Menurut Newmark definisi tentang terjemah adalah menerjemahkan suatu teks kedalam bahasa lain sesuai dengan yang dimaksud pengarangnya. Dalam proses penerjemahan terdapat tahapan-tahapan, yakni: Metode, Prosedur, dan Teknik terjemahan. Metode merupakan cara penerjemahan teks sumber secara keseluruhan. Sedangkan Prosedur adalah cara penerjemahan kalimat yang merupakan bagian dari teks tersebut. Adapun Teknik merupakan cara penerjemahan kata atau frase yang merupakan bagian dari sebuah kalimat.Teknik berfungsi untuk menjabarkan tahapan-tahapan pekerjaan yang mesti dilalui oleh sebuah prosedur, sedangkan prosedur berfungsi sebagai penjabaran dari metode penerjemahan sebuah teks. Karena objek prosedur adalah berupa kalimat, dan kalimat itu sendiri sangat banyak jenisnya dan sangat variatif, maka tidaklah mengherankan jika prosedur penerjemahan pun sangat banyak dan variatif.

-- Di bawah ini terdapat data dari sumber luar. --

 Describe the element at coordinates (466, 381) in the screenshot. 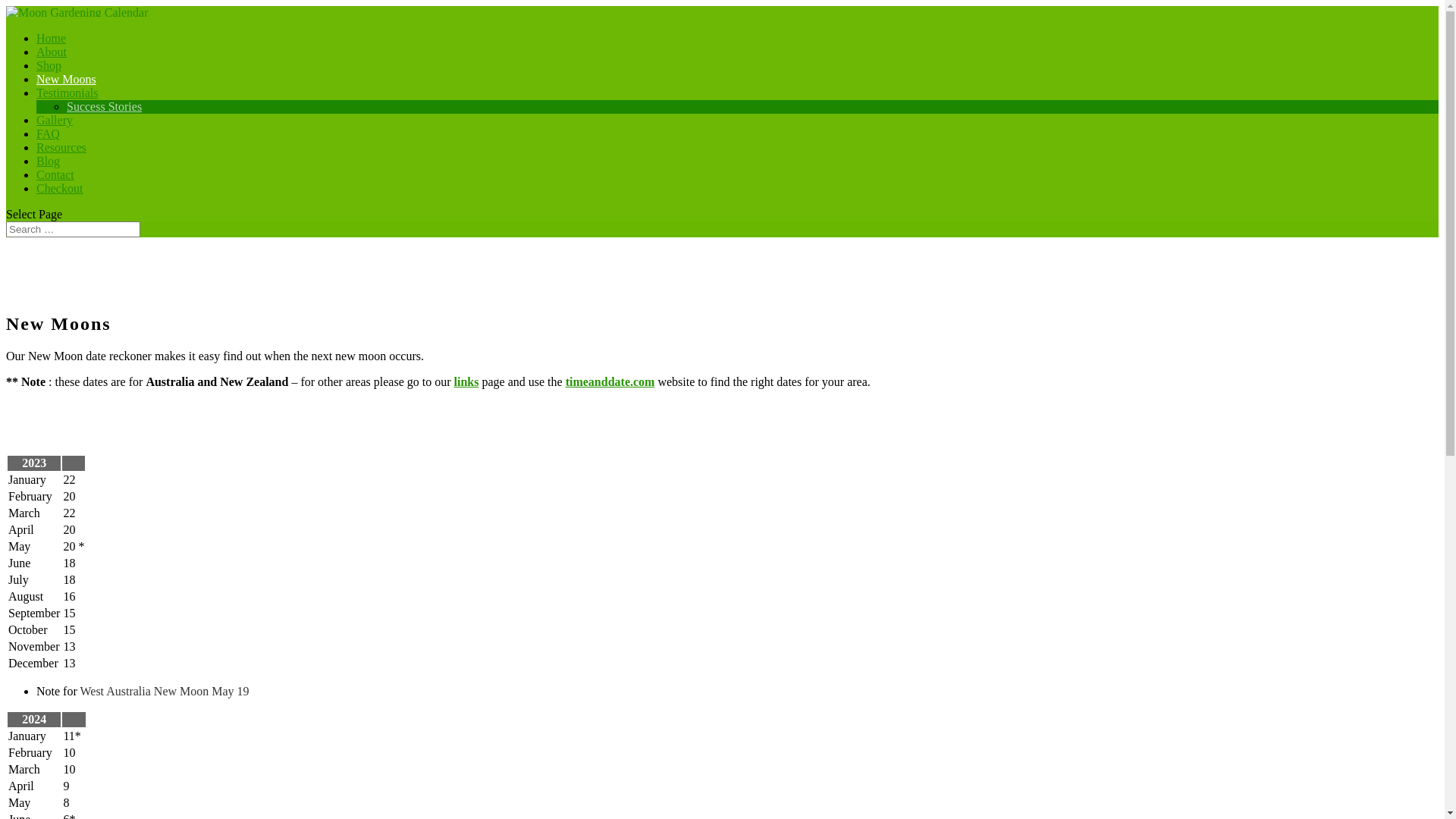

I see `'links'` at that location.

Kesulitan dalam problematika penerjemahan adalah pada pencarian padanan atau ekuivalensi yang sesuai antara bahasa sumber dan bahasa penerima, sehingga dituntut kegiatan penerjemahan yang lebih memahami pada tataran tersebut, agar menghsilkan terjemahan yang tepat. Menurut Barnstone (1993), masalah padanan merupakan bagian inti dari teori penerjemahan. Dan praktek menerjemahkan sebagai realisasi dari proses penerjemahan selalu melibatkan pencarian padanan. Benny Hoed mengatakan bahwa masalah pokok dalam penerjemahan adalah sulitnya menemukan ekuivalensi antara dua bahasa. Andaikan padanan sudah ditemukan, setiap unsur bahasa yang dipadankan itu pun masih terbuka untuk berbagai penafsiran.

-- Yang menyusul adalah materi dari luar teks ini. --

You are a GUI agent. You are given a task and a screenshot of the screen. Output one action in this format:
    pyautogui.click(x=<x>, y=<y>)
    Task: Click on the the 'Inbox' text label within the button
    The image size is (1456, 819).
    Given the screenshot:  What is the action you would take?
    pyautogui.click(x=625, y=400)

Namun Nida sebagaimana dikutip oleh M. Zaka Al-Farizi, mengatakan, ekuivalensi dapat dihasilkan manakala memperhatikan (1) penyampaian pesan dari bahasa sumber ke dalam bahasa penerima dengan menyelaraskan kosa kata dan aspek gramatikanya, (2) pengutamaan ekuivalensi isi ketimbang bentuk, (3) pemilihan ekuivalensi yang paling wajar dalam bahasa penerima seraya mempertimbangkan kedekatan dengan makna yang terdapat dalam bahasa sumber, (4) pengutamaan makna daripada gaya, walaupun gaya bahasa juga penting, (5) dan pengutamaan kepentingan pembaca terjemahan.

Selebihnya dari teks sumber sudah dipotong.